Texte proposé =>
· · · · · · ·

L’exploitation des mineurs à Maurice est une réalité. Cependant, il ne faudrait pas se fier aux chiffres officiels pour mesurer son ampleur, car de nombreux cas sont passés sous silence. Le point avec des travailleurs sociaux.
Une fillette de 4 ans subissant des attouchements tandis que sa propre mère filme la scène. Une collégienne de 12 ans dénonçant un chauffeur d’autobus pour abus sexuel. Un garçonnet de 11 ans accusant un coiffeur de l’avoir agressé sexuellement. Une adolescente de 15 ans livrée à la prostitution par sa voisine, avec la complicité de la gérante d’une « Guest House »… Autant de cas d’exploitation sexuelle de mineurs rapportés dans la presse ces derniers jours. Mais les travailleurs sociaux sont unanimes : ce n’est là que la partie visible de l’iceberg, de nombreux cas étant passés sous silence, malgré les lois en vigueur pour la protection des enfants.

· · · · · · ·

Données fournies =>
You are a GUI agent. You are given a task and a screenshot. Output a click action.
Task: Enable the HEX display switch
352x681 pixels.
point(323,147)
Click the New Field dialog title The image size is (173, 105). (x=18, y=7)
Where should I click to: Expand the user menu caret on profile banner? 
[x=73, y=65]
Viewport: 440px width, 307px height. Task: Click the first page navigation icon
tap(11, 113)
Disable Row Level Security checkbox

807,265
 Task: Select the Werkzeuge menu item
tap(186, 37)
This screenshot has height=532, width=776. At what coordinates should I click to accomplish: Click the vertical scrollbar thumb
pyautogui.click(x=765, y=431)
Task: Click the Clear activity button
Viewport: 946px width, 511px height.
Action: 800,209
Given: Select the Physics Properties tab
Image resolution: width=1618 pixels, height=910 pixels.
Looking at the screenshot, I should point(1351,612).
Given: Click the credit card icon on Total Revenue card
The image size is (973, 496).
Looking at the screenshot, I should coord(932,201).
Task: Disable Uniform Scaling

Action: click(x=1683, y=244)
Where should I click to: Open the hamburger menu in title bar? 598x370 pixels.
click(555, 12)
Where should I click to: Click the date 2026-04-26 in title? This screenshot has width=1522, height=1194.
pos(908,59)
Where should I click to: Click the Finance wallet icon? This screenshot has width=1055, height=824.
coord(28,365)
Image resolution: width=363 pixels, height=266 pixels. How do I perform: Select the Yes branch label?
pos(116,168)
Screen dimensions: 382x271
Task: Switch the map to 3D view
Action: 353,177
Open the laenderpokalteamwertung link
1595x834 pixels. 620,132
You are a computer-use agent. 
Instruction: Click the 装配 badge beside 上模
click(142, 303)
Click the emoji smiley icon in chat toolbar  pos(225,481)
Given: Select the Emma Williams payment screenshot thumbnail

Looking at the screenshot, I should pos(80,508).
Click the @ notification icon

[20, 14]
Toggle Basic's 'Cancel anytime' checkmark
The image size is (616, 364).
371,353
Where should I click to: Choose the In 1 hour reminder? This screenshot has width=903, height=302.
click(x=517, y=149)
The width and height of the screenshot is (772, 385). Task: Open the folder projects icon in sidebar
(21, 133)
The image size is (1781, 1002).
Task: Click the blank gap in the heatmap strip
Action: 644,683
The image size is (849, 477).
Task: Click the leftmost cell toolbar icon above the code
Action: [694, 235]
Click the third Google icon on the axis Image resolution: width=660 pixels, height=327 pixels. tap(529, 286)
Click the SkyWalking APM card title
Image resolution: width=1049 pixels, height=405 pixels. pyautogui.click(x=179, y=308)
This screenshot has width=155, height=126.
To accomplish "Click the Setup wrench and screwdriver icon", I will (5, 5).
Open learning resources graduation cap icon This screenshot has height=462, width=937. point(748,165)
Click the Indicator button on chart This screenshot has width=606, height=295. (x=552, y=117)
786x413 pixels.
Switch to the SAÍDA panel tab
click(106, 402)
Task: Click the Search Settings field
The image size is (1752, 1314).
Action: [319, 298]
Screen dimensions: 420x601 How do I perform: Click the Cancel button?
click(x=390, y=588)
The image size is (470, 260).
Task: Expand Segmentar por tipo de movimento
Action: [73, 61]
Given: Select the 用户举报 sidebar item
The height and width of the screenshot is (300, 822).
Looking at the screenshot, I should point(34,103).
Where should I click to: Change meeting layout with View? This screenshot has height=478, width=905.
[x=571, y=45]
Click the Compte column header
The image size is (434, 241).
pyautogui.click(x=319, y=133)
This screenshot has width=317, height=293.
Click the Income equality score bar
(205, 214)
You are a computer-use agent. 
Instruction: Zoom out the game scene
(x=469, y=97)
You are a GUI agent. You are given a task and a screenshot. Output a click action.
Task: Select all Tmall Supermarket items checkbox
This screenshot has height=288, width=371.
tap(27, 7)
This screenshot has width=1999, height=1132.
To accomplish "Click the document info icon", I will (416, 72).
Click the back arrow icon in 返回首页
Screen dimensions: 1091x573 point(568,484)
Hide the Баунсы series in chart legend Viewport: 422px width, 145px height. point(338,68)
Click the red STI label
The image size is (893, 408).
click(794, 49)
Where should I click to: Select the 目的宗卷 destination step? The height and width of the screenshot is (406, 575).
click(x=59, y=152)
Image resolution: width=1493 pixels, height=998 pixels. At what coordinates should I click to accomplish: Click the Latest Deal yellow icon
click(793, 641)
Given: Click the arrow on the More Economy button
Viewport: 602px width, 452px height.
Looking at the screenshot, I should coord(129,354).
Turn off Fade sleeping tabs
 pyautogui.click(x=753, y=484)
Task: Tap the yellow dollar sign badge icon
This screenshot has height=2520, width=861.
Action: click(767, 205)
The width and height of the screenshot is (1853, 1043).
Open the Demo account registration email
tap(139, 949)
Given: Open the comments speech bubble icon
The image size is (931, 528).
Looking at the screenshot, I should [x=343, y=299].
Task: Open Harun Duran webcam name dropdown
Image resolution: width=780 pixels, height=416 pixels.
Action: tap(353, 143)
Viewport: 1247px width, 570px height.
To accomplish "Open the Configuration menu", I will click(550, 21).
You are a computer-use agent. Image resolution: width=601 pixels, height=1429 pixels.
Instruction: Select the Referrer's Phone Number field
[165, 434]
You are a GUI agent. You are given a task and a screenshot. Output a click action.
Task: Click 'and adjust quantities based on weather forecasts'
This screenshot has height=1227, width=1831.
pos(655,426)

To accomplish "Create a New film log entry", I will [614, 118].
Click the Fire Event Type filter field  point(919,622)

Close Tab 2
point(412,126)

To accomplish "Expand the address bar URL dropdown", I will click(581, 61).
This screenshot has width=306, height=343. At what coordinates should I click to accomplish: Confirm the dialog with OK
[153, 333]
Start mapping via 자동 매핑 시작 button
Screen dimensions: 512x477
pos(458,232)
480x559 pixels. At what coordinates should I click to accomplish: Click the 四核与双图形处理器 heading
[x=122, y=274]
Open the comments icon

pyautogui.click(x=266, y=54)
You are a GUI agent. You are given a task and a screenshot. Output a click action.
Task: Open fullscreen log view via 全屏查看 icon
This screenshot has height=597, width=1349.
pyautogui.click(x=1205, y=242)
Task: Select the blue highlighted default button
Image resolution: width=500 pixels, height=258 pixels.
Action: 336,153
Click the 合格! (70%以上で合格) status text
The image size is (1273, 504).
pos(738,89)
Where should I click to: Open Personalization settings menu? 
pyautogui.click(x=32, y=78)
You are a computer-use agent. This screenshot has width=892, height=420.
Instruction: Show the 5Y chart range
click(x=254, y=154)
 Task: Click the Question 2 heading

· · · · · · ·

Consigne 1 => Extrayez de l'article sur l'exploitation des mineurs à Maurice le passage qui va de « L’exploitation des mineurs » jusqu'à « des travailleurs sociaux. ».
Consigne 2 => Rédigez la suite de l'article sur l'exploitation des mineurs à Maurice, à partir de l'endroit où il s'interrompt.

Résultat attendu 1 =>
L’exploitation des mineurs à Maurice est une réalité. Cependant, il ne faudrait pas se fier aux chiffres officiels pour mesurer son ampleur, car de nombreux cas sont passés sous silence. Le point avec des travailleurs sociaux.

Résultat attendu 2 =>
Selon la Child Development Unit (CDU), 395 cas d’abus sur mineurs ont été rapportés en 2022, contre 422 en 2023. Selon Rattan Jhoree, Child Welfare Officer, qui intervenait lors de l’émission « Au Cœur de l’Info », le mardi 26 mars, le Children’s Act, entré en vigueur en janvier 2022, aurait encouragé les dénonciations.
Ils sont nombreux à cacher ce type d’abus et préfèrent les passer sous silence. Dans certains cas, c’est même tout un quartier qui tait les faits»
Or les travailleurs sociaux ne sont pas tout à fait de cet avis. L’exploitation des mineurs sous toutes ses formes (violence physique ou verbale, abus sexuels, visionnage de films pornographiques) est présente dans tous les milieux à Maurice, et pas uniquement dans les quartiers ou familles en situation de vulnérabilité. D’ailleurs, explique Mélanie Vigier de Latour-Bérenger, psychosociologue, membre du Kolektif Drwa Imin et de Konekte, « le travail des enfants s’observe moins sur le terrain que l’exploitation sexuelle ».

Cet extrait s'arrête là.